Integrated treatment helps people develop hope, knowledge, and skills to manage their issues and to pursue meaningful life goals. It may include the following:

  • Help people think about the roles alcohol and other drugs play in their lives.
  • Offer them the opportunity to learn more about alcohol and drugs.
  • Help people become involved with supportive employment and other services that may help with recovery.
  • Help people identify and develop recovery goals.
  • Provide counseling specifically for people suffering from COD.

Successful strategies for people with COD include interventions based on addiction work in contingency management, cognitive behavioral therapy (CBT), relapse prevention, and motivational interviewing.

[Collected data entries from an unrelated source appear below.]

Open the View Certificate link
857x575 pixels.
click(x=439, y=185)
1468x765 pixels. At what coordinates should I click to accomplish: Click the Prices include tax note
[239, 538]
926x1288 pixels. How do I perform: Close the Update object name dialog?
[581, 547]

Many people with COD require medication to control their psychiatric symptoms and pharmacological advances have produced antipsychotics, antidepressants, anticonvulsants, and a wide variety of other medications with greater effectiveness and fewer side effects. Because of this, many people who would have otherwise been too unstable for substance abuse treatment or would have been institutionalized with a poor prognosis have been able to lead more functional lives.

Psychoeducational classes

An important element in COD programs are psychoeducational classes on mental and substance-use disorders. They typically focus on the signs and symptoms of mental disorders, on medication, and on the effects that mental disorders may have on substance abuse problems. These classes increase a person’s awareness of their specific problems and they do this in a safe and positive context.

Relapse prevention education presents people with strategies designed to help them become aware of certain cues or triggers that make them more likely to abuse substances and helps them develop coping responses to those cues.

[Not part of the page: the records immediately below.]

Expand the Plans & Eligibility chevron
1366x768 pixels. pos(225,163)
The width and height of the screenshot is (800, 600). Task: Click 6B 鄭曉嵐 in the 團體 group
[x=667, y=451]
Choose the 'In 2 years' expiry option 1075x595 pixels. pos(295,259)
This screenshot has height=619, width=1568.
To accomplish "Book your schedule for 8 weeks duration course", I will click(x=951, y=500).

Onsite Double Trouble groups

There are certain groups such as “Double Trouble” that provide a forum for discussion on the interrelated problems of mental disorders, thus helping people identify triggers for relapse. They describe their psychiatric symptoms and their urges to use substances and they are encouraged to discuss these impulses, rather than act on them. Double Trouble groups can also monitor medication adherence, psychiatric symptoms, substance use, and adherence to the scheduled activities.

Dual recovery mutual self-help groups

These are offsite self-help groups that exist in many communities and are tailored to the special needs of a variety of people with COD. They provide people with a safe forum for discussion about medication, mental health, and substance abuse in an understanding and supportive environment.

The dual recovery mutual self-help movement emerges from two cultures: the 12-step fellowship recovery movement and the culture of the mental health consumer movement. The primary purpose of dual recovery fellowships is to allow members to help one another achieve and maintain dual recovery, prevent relapse, and spread the message to other people who are suffering from COD.

Outpatient substance abuse treatment programs

Some agencies offer intensive outpatient programs that provide services several hours a day and several days per week. Treatment typically includes individual and group counseling.

People with COD often need a range of other services besides substance abuse treatment and mental health services and it is generally important to include housing and case management services in order to establish access to community health and social services

It is very important that discharge planning for people with COD ensures continuity of psychiatric assessment and medication management, otherwise stability and recovery will be severely compromised.